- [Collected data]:
►
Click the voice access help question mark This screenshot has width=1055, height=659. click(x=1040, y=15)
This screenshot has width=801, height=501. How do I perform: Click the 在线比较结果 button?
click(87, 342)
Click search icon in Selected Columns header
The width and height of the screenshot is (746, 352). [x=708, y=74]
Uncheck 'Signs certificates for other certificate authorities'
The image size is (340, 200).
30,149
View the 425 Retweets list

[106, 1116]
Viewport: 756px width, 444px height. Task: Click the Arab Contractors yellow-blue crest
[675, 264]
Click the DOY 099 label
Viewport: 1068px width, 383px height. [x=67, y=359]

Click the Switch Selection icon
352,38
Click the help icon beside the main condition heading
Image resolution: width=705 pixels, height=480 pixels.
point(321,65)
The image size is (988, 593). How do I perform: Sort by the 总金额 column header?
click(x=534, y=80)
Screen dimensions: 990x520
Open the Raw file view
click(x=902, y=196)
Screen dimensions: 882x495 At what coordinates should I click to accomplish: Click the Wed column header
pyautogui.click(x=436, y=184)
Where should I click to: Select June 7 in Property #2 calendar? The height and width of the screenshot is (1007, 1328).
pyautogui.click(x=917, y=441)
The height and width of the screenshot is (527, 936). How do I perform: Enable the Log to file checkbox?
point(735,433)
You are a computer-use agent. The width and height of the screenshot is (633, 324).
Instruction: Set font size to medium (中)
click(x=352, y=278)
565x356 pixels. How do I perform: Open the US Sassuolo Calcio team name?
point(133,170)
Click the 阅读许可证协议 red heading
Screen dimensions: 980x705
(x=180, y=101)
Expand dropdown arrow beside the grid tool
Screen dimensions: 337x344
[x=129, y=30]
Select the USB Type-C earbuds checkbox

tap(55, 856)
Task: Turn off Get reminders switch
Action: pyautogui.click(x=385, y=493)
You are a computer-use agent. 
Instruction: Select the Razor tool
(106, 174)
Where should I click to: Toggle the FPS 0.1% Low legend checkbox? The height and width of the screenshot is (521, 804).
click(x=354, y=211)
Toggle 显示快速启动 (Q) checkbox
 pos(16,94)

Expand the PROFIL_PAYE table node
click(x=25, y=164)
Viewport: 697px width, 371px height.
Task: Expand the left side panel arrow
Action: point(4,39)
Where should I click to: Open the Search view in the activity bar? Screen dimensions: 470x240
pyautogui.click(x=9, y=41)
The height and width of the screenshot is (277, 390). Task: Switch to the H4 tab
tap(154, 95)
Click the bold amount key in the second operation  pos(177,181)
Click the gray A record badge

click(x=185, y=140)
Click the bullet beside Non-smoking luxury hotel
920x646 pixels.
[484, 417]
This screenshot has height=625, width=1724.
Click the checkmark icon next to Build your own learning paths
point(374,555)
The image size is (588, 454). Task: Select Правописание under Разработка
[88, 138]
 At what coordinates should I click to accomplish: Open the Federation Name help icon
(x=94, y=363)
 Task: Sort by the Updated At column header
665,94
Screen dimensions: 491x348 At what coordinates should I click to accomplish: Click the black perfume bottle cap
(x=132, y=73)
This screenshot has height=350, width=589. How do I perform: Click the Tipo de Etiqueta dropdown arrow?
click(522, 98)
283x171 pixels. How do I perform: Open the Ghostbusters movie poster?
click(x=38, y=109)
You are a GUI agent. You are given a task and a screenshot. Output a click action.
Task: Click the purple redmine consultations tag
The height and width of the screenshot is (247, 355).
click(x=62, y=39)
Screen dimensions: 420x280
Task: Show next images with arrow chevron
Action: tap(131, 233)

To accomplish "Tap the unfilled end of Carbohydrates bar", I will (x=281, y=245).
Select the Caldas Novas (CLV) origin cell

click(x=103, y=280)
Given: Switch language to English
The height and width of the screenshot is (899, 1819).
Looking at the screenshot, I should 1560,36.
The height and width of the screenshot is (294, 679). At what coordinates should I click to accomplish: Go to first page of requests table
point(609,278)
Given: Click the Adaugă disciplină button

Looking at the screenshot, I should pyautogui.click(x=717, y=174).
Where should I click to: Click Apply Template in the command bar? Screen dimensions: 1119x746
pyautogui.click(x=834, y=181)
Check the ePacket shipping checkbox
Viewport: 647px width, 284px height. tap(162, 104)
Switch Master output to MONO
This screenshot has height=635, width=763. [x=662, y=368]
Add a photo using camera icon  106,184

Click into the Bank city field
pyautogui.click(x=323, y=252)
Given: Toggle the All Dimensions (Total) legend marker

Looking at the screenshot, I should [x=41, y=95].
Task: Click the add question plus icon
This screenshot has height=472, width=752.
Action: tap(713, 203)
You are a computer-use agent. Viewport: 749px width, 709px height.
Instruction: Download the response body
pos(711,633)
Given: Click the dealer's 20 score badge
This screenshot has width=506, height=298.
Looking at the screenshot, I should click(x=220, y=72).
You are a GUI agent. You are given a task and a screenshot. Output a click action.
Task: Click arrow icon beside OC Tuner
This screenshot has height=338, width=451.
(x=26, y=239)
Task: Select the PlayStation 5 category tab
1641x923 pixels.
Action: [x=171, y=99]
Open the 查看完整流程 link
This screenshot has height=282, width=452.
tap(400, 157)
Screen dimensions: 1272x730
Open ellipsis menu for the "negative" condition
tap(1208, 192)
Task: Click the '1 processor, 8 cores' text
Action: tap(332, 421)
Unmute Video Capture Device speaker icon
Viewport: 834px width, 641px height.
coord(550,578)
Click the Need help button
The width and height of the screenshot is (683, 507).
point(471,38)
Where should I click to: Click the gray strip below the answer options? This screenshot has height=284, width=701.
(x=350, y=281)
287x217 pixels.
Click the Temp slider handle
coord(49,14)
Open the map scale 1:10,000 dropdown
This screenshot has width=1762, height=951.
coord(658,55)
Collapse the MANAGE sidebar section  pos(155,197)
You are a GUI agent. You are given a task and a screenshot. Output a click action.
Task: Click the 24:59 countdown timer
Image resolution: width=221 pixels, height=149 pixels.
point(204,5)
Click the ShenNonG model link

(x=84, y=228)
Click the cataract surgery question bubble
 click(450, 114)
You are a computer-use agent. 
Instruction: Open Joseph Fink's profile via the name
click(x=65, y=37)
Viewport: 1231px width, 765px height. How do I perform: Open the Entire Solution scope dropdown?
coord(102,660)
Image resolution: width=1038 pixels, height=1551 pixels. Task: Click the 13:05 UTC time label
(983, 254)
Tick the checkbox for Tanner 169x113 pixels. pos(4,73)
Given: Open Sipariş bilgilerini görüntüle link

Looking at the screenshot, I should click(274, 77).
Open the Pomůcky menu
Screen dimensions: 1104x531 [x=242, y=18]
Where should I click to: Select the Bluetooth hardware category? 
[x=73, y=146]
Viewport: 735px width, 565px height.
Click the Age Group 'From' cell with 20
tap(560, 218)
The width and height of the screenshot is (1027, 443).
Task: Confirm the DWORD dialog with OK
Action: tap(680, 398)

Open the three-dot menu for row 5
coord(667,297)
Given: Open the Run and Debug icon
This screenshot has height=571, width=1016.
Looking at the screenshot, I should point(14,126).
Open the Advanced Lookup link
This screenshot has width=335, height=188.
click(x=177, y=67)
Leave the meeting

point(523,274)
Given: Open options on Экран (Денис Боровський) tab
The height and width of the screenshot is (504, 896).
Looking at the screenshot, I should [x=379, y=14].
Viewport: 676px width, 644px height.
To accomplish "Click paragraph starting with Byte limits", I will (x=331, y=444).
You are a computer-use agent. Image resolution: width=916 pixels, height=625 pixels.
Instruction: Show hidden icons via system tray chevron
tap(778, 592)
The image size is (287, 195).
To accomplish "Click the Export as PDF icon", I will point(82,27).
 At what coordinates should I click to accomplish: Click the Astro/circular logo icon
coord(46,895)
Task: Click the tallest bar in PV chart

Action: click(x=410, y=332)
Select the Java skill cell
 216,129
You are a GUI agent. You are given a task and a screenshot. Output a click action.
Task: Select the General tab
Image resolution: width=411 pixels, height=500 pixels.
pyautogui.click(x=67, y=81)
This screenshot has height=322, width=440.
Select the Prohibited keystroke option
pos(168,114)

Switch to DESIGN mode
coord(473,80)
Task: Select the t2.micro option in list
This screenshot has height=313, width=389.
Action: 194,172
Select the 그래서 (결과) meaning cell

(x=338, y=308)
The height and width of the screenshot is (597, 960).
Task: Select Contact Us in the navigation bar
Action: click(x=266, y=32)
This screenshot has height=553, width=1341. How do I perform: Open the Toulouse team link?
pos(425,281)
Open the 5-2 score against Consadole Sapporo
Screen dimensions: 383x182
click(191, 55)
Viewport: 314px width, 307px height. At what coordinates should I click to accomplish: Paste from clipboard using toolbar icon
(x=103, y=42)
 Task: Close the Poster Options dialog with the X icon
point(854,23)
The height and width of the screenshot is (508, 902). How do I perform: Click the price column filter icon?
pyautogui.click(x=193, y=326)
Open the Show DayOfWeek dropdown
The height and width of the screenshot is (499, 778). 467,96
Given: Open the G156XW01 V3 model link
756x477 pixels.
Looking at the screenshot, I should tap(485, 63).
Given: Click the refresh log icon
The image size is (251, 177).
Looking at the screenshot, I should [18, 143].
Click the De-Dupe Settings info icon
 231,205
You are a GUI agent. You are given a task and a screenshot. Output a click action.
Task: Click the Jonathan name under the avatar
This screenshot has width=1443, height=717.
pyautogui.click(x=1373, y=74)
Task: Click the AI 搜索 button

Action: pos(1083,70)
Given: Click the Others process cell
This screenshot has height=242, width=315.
◄
- [Exercise instructions]: Only the lines above from the line with "Click the Need help button" to the line with "287x217 pixels.", those two lines included, should be reproduced exactly.

- [Output below]:
Click the Need help button
The width and height of the screenshot is (683, 507).
point(471,38)
Where should I click to: Click the gray strip below the answer options? This screenshot has height=284, width=701.
(x=350, y=281)
287x217 pixels.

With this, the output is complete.